C’est un roman sur le M22, écrit par une Française coopérante de son État. Avec des Congolais et d’autres coopérants furent engagés dans le soutien aux maquis de Ange Diawara et de ses compagnons. Ce combat est mené contre l’OBUMITRI au pouvoir, incarnant le néocolonialisme. Le roman a été publié en janvier 2017, et une présentation publique en a été faite en mars dernier. Des Congolais et des Français prirent part à cette manifestation culturelle et politique. C’est avec une profonde émotion que 45 ans après, l’évocation du maquis est faite par une figure emblématique du procès de Brazzaville de 1973.
Foudres d’Afrique, vient après le « M22, une Expérience au Congo, Devoir de mémoire » de Pierre Eboundit, un acteur éminent du M22, dirigeant du réseau clandestin de la ville de Brazzaville. Le M22 retrace l’histoire. Pierre Eboundit y mêle la tranche de vie et les péripéties de l’engagement des jeunes du M22 qui combattent l’OBUMITRI, système politique dénoncé par « l’Autocritique du M22 ».
Ce livre de Pierre Eboundit date de 2009, il fut édité par CCINIA Communication, collection Sambela.

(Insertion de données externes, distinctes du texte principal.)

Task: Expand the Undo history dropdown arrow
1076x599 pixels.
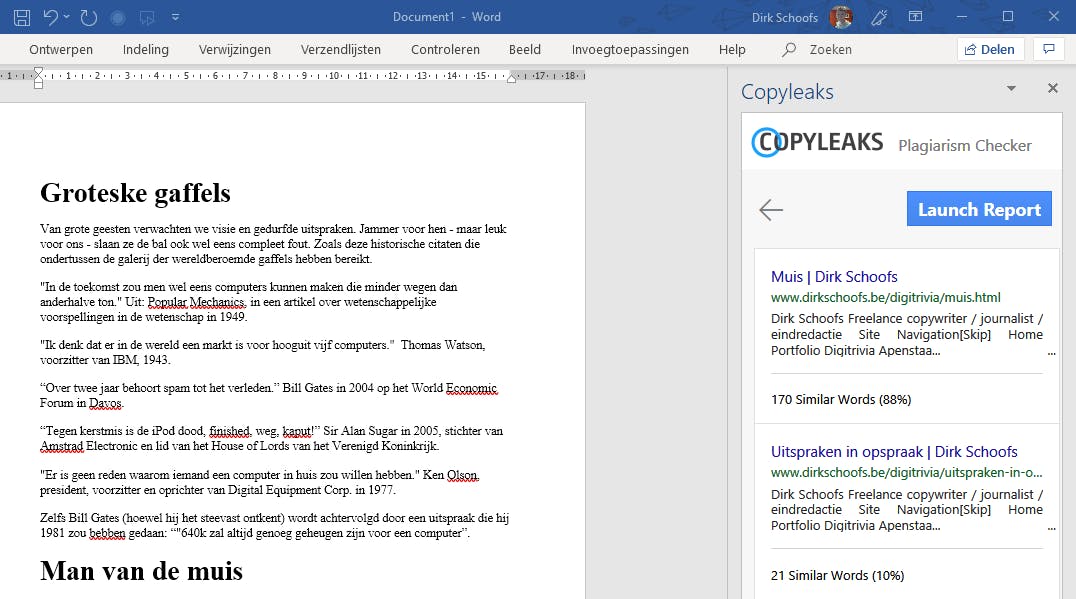Action: pyautogui.click(x=67, y=17)
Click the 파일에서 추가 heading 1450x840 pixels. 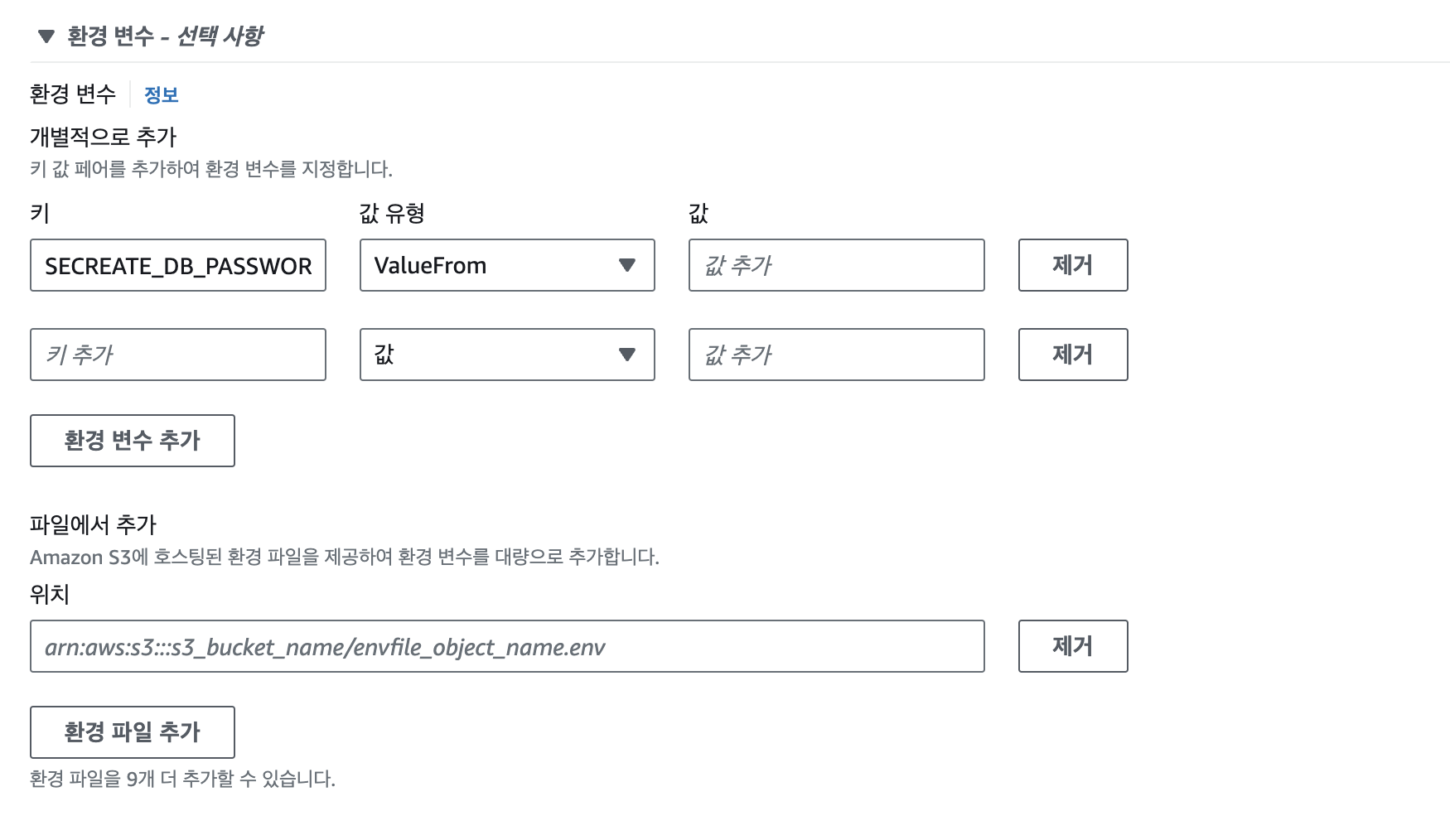tap(93, 524)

Foudres d’Afrique est un ouvrage de 252 pages et comporte six chapitres. Le roman s’ouvre sur une scène de jeunes prisonniers gardés sur un balcon de l’État-major. Ils reçoivent des coups des militaires bérets rouges. Ils sont malmenés, maltraités comme des bêtes et subissent des humiliations. Ce que Paule nous communique c’est cette ambiance d’angoisse face à des brutes qui plastronnent et terrorisent. Clara, c’est le sobriquet de Paule est recroquevillée. Ce texte respire l’insolence des militaires qui jouent les intellectuels. « Qu’est-ce que le temps ? Comme ils n’obtiennent pas des réponses qu’ils attendent, ils distribuent des insultes : ignorants, bandits. Toi, tu n’ouvres pas la bouche, vous faites la politique et vous ne savez pas ce qu’est le temps… Toi aussi tu veux entrer au gouvernement pour gagner de l’argent… »

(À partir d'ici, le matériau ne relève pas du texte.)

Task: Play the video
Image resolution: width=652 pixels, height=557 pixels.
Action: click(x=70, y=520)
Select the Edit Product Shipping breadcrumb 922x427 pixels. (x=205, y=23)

Les premières pages soulignent le désordre. Ce ne sont pas les interrogatoires, avec des questions et des réponses consignées dans un procès-verbal. C’est des hurlements et des aboiements. Où est D* ? (mis pour Diawara). Les échanges entre prisonniers sont furtifs. Personne ne sait ce que l’autre a déposé, on soupçonne que certains ont lâché. En tous les cas, les enquêteurs prétendent tout savoir, il ne reste aux prisonniers qu’à confirmer par des aveux, leurs forfaits. C’est le chantage et l’intimidation qu’on utilise.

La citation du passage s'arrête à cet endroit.